The book is narrated by Archie Panjabi, best known for her role in ‘Bend It Like Beckham’ (a film that gets a mention in the book.) Panjabi delivers the highs and lows of Malala’s young life with the perfect combination of hope and gravity. Recounting the harrowing details of Malala’s attack, Panjabi’s straightforward manner is without melodrama, capturing the severity of the situation yet reassuring the listener with her level tones. Malala herself reads the prologue, an uplifting introduction, demonstrating just how far this courageous girl has come in 12 short months.

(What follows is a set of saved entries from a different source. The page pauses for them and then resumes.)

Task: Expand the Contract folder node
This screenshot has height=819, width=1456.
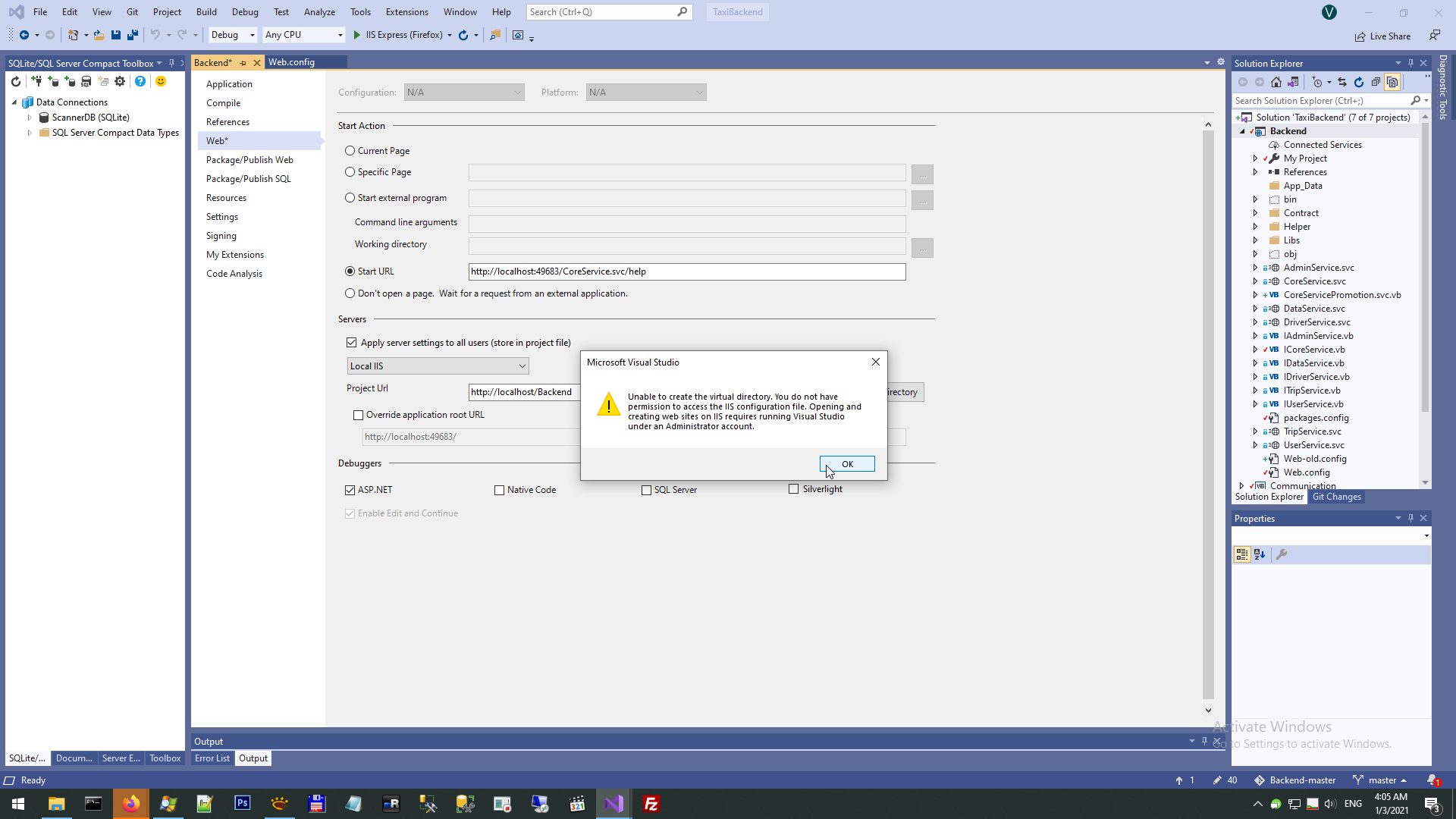Action: pos(1255,213)
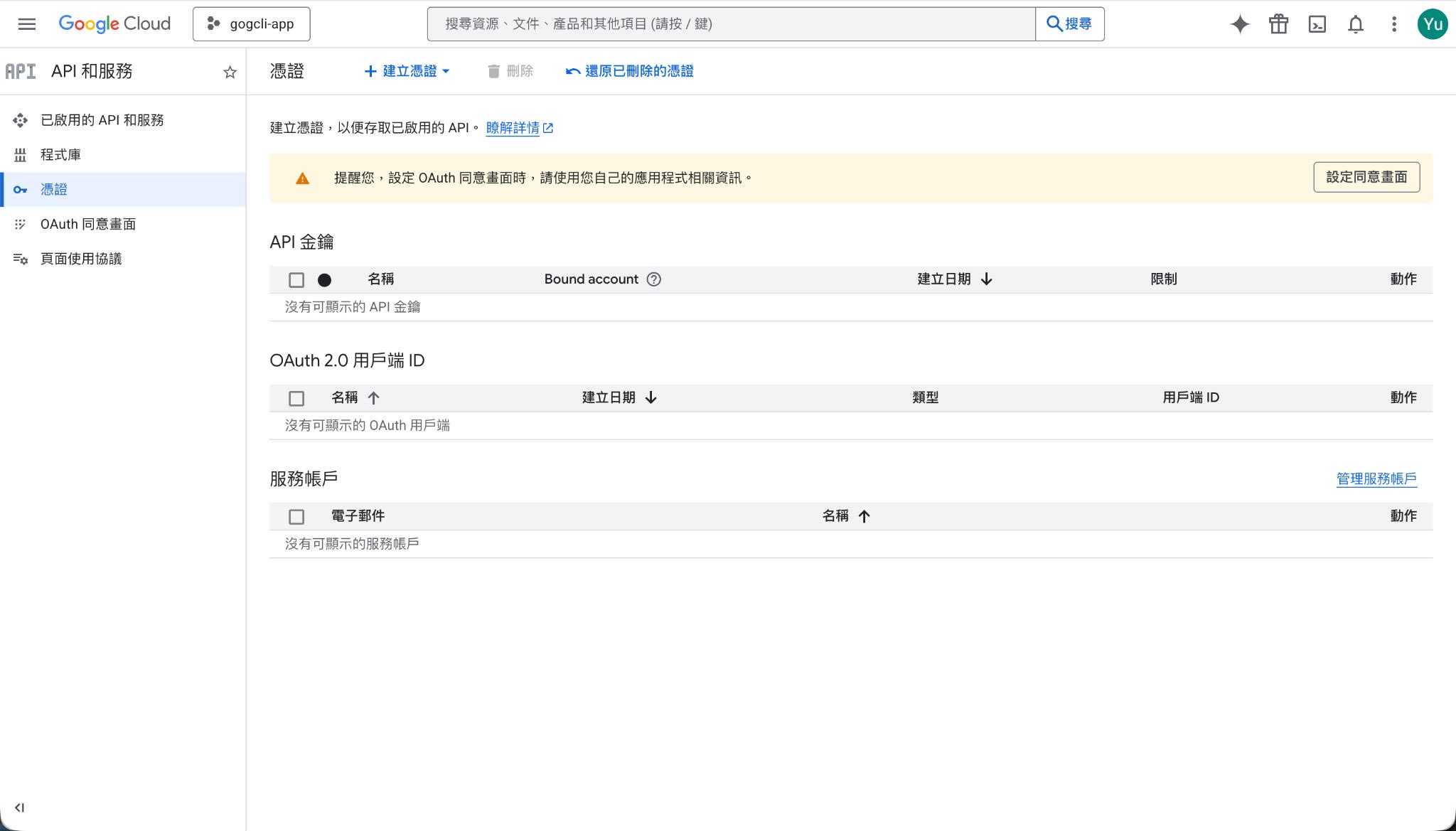
Task: Expand the 建立憑證 dropdown
Action: click(x=407, y=71)
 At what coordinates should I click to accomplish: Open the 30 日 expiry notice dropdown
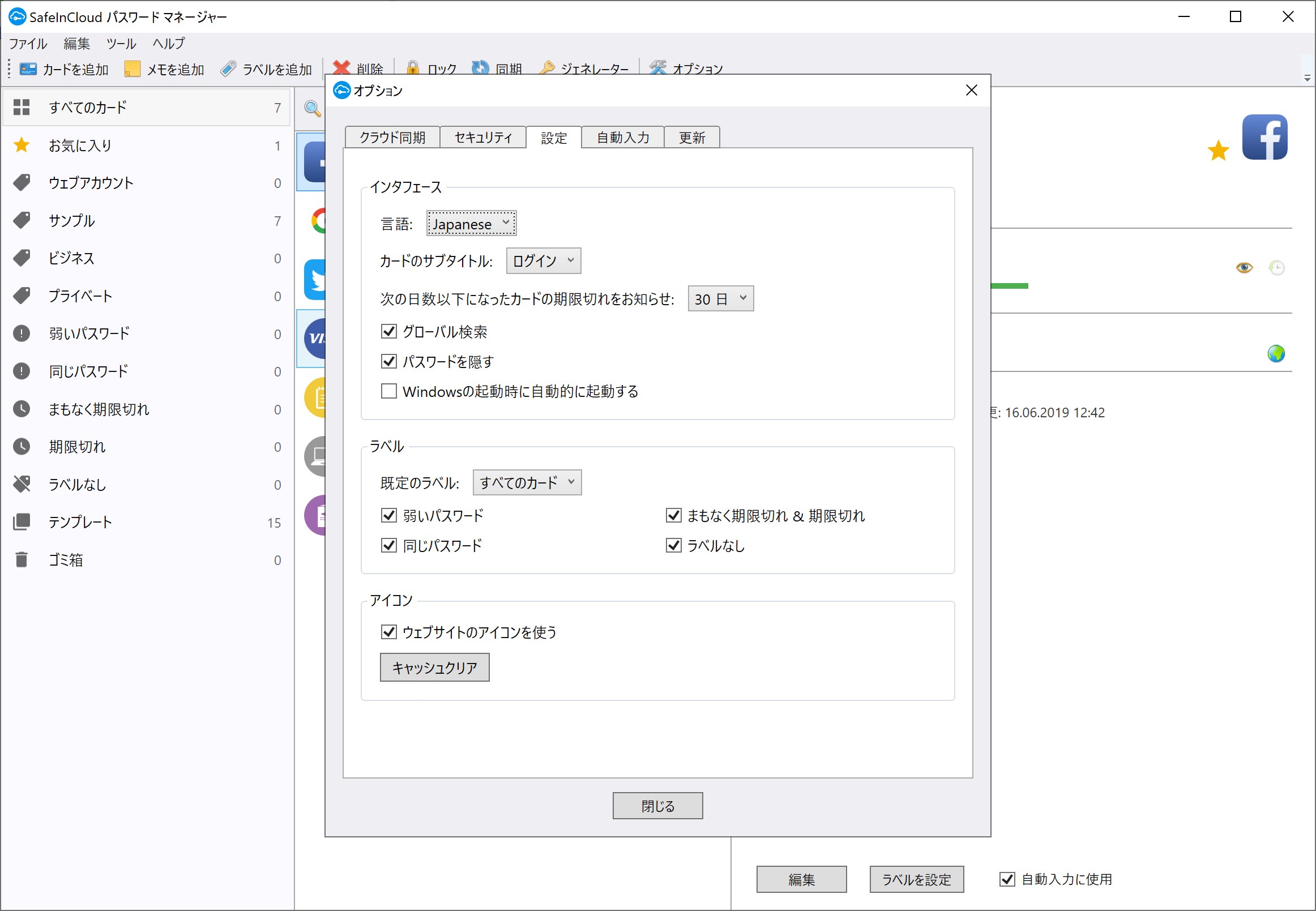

‘I Am Malala’ is an incredible book from a teenage author, but considering that Malala has been a media figure since the age of 11, when she began writing an anonymous blog for the BBC detailing life for a young girl under the Taliban, it is hardly surprising that she is such an insightful, inspirational writer. I will admit – I began listening to this book with some apprehension about the subject matter. I was afraid that I would leave this story feeling depressed and hopeless. My expectations couldn’t have been further from the truth. I walked away from this book feeling inspired by the triumphant story of this girl and her father who defied the Taliban and lived to tell the tale, spreading her message of hope across the world. The ultimate tragedy you take away is that Malala and her family are now forced to live away from the land that they love and have worked so hard for. But Malala swears that she will return to Pakistan one day – and after reading her book you believe that there is nothing this young woman can’t accomplish.